*DIRECTIONS*
Nothing in the entries may differ when you return them.

Start of MATERIAL FOR THE TASK

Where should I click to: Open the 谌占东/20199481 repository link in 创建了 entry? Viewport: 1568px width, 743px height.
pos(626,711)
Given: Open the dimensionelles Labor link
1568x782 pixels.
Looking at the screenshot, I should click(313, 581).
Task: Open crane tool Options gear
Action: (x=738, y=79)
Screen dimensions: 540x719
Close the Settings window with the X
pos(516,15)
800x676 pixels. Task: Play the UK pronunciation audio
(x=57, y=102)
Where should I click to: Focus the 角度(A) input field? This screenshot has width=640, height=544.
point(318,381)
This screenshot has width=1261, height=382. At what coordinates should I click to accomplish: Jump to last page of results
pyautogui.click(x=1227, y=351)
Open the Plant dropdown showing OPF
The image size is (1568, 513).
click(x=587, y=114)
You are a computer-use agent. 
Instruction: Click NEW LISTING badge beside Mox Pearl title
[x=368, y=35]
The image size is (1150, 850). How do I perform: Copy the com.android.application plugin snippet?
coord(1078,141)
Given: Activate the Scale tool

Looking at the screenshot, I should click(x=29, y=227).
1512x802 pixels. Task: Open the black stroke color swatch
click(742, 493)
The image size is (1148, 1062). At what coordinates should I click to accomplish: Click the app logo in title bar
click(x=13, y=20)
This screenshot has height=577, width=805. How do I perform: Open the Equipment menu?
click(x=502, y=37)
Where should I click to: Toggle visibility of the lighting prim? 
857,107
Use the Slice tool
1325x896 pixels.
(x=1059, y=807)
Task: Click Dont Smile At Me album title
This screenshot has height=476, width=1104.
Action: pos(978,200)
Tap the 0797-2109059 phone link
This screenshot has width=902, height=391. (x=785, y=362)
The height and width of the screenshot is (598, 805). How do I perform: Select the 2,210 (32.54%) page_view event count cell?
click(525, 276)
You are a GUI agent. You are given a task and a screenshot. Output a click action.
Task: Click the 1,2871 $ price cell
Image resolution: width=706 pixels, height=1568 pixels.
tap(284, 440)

End of MATERIAL FOR THE TASK

*ANSWER FOR THIS EXERCISE*
Where should I click to: Open the 谌占东/20199481 repository link in 创建了 entry? Viewport: 1568px width, 743px height.
pos(626,711)
Given: Open the dimensionelles Labor link
1568x782 pixels.
Looking at the screenshot, I should click(313, 581).
Task: Open crane tool Options gear
Action: (x=738, y=79)
Screen dimensions: 540x719
Close the Settings window with the X
pos(516,15)
800x676 pixels. Task: Play the UK pronunciation audio
(x=57, y=102)
Where should I click to: Focus the 角度(A) input field? This screenshot has width=640, height=544.
point(318,381)
This screenshot has width=1261, height=382. At what coordinates should I click to accomplish: Jump to last page of results
pyautogui.click(x=1227, y=351)
Open the Plant dropdown showing OPF
The image size is (1568, 513).
click(x=587, y=114)
You are a computer-use agent. 
Instruction: Click NEW LISTING badge beside Mox Pearl title
[x=368, y=35]
The image size is (1150, 850). How do I perform: Copy the com.android.application plugin snippet?
coord(1078,141)
Given: Activate the Scale tool

Looking at the screenshot, I should click(x=29, y=227).
1512x802 pixels. Task: Open the black stroke color swatch
click(742, 493)
The image size is (1148, 1062). At what coordinates should I click to accomplish: Click the app logo in title bar
click(x=13, y=20)
This screenshot has height=577, width=805. How do I perform: Open the Equipment menu?
click(x=502, y=37)
Where should I click to: Toggle visibility of the lighting prim? 
857,107
Use the Slice tool
1325x896 pixels.
(x=1059, y=807)
Task: Click Dont Smile At Me album title
This screenshot has height=476, width=1104.
Action: pos(978,200)
Tap the 0797-2109059 phone link
This screenshot has width=902, height=391. (x=785, y=362)
The height and width of the screenshot is (598, 805). How do I perform: Select the 2,210 (32.54%) page_view event count cell?
click(525, 276)
You are a GUI agent. You are given a task and a screenshot. Output a click action.
Task: Click the 1,2871 $ price cell
Image resolution: width=706 pixels, height=1568 pixels.
tap(284, 440)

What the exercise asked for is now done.